99 OUT OF 100 MANAGERS . . .

What one thing


could you be doing better? 


     Before you start accounting for any business downturn you experience by blaming swings in the economy, in the stocks and bonds markets, in real estate, in interest rates, in politics, in government, in international relations, or anything else beyond your immediate control . . . STOP!

     STOP and reassess what IS within your immediate control that you’re not doing as well as you could be doing. 

     The odds are (assuming you’re willing to be honest with yourself) that one thing, if not THE one thing you could be doing better has something to do with communication.  Possible?  Or am I just imagining things?

     If you’re still with me, it seems fair to say that you probably agree that you and your employees could do a better job of communicating.  If that’s the case, then the liklihood is great that you and your employees most need to do a better job of listening.

     When you can become a more active, more effective listener, you set yourself up to be more in control of your business and better equipped to guide it through difficult times.

Take this little test . . . 

If you were the boss, choose one of the four choices offered (only one choice really works!) as to how you would most likely respond to the following situation: 

Disgusted with all the resistence given to suggestions offered, the disgruntled employee storms out of a meeting on how to increase sales, complaining loudly, “What the hell’s the point of coming up with innovative ideas around here anyway?” 

Should your response be A, B, C, or D?

A) “Don’t worry; you’ll come up with another good campaign.”

B) “I understand; I have trouble getting new ideas across myself!”

C) “Sounds like you’re discouraged about trying to change things.”

D)Can’t you re-think key aspects of the campaign and present it again next week?”

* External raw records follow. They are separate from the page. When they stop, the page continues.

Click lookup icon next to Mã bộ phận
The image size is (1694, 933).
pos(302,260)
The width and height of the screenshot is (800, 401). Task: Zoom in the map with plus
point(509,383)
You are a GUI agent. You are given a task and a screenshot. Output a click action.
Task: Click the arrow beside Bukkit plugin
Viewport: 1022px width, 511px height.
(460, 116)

     If you answered A, B, or D, you chose a type of reponse that 99% of managers would have used.  While each shows good intentions (A is reassuring; B is sympathizing; and D is questioning) — they all represent roadblocks to effective communication with the troubled worker. 

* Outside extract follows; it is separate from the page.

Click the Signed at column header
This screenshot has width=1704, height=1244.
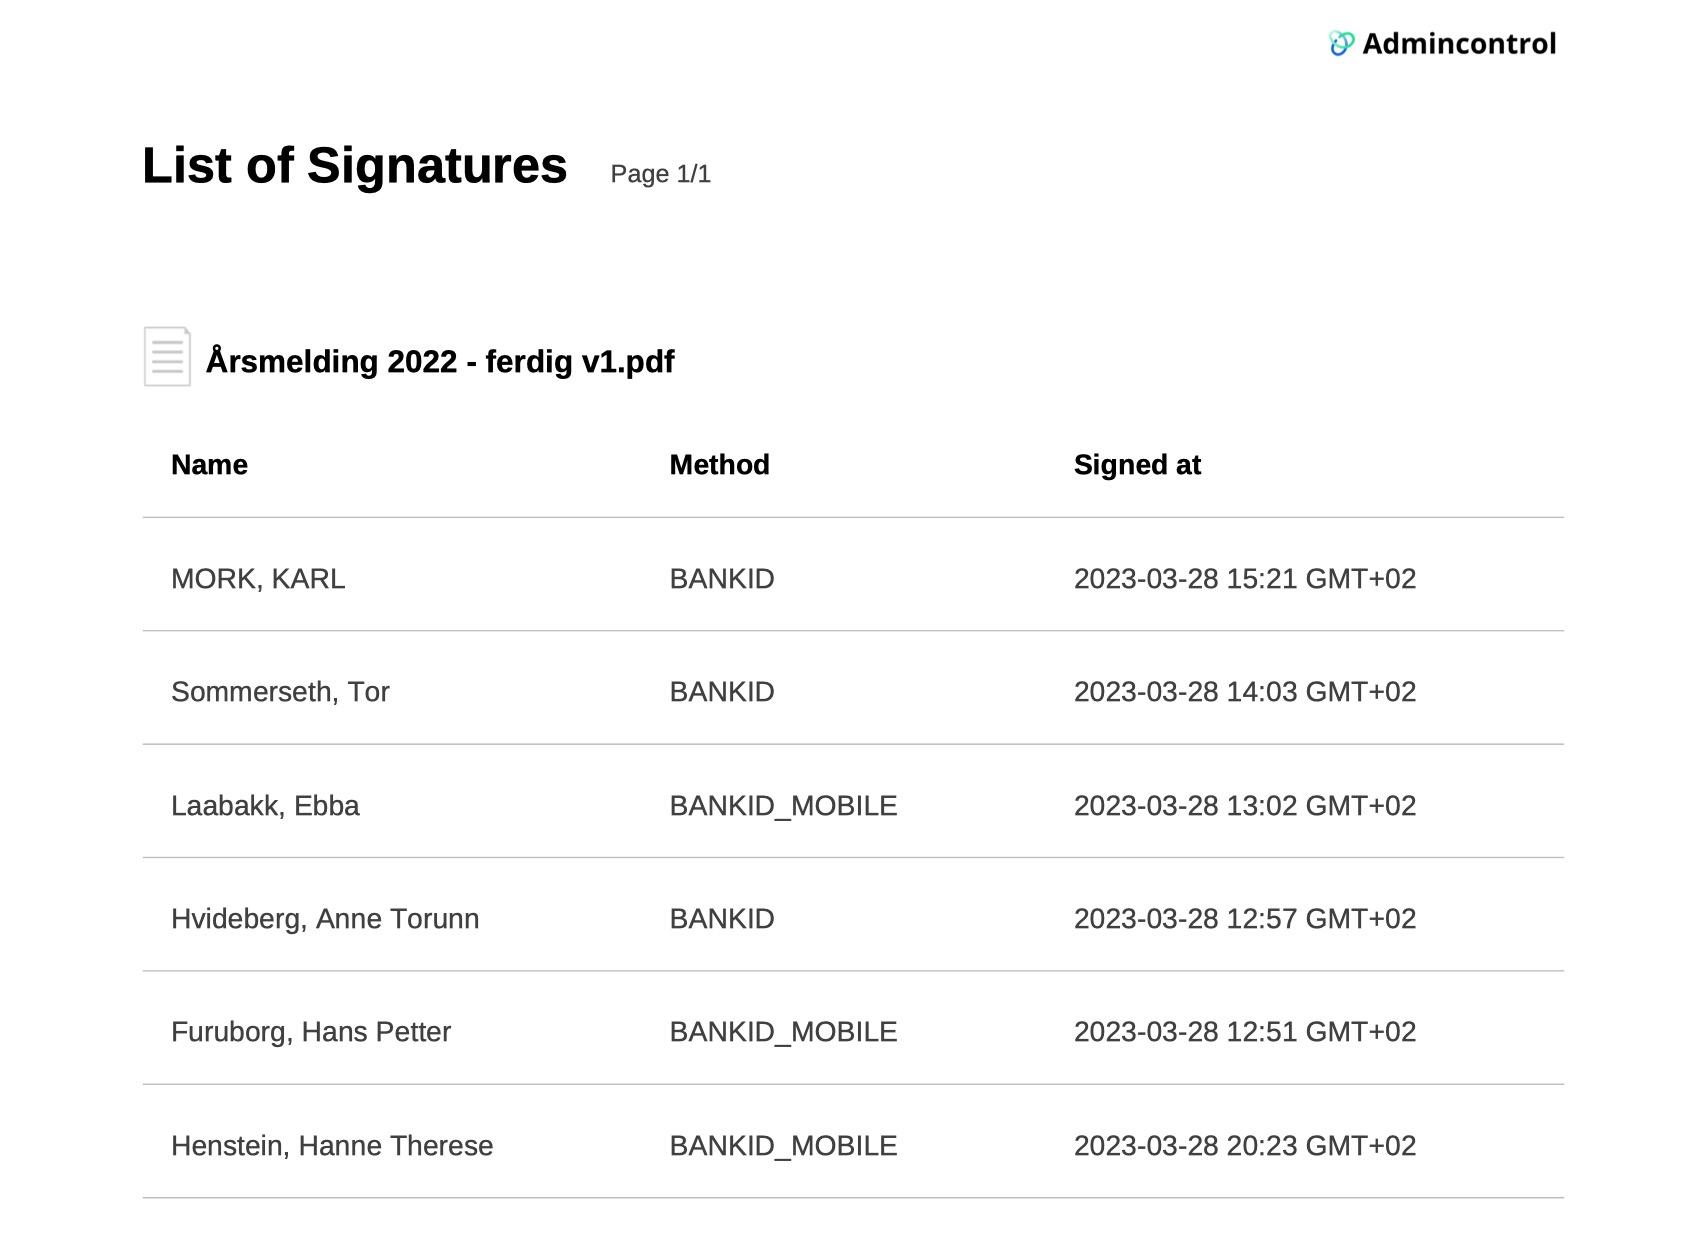[x=1137, y=465]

     If you chose C, you may have an edge in effectively handling employee complaints.  A, B, and D represent expedient but totally nonproductive responses.  What’s going on?  Most bosses are in too much of a hurry to make the problem go away and aren’t willing to use active listening skills. 

(Test and conclusion from an American Airlines in-flight magazine article by Gage and Beuford)

     Partly because it takes more time, effort and energy to listen carefully and most people find it difficult to believe that it’s worth the effort.  Partly because most people (maybe even more than 99%) have no training in how to be active listeners. 

     When an employee complains, the instinct of almost all managers is to dispense with the problem as soon as possible.  These expedient kinds of responses are natural, but they don’t get to the heart of the issue, and, in fact, often deepen the employee’s feelings of not being understood, appreciated or accepted.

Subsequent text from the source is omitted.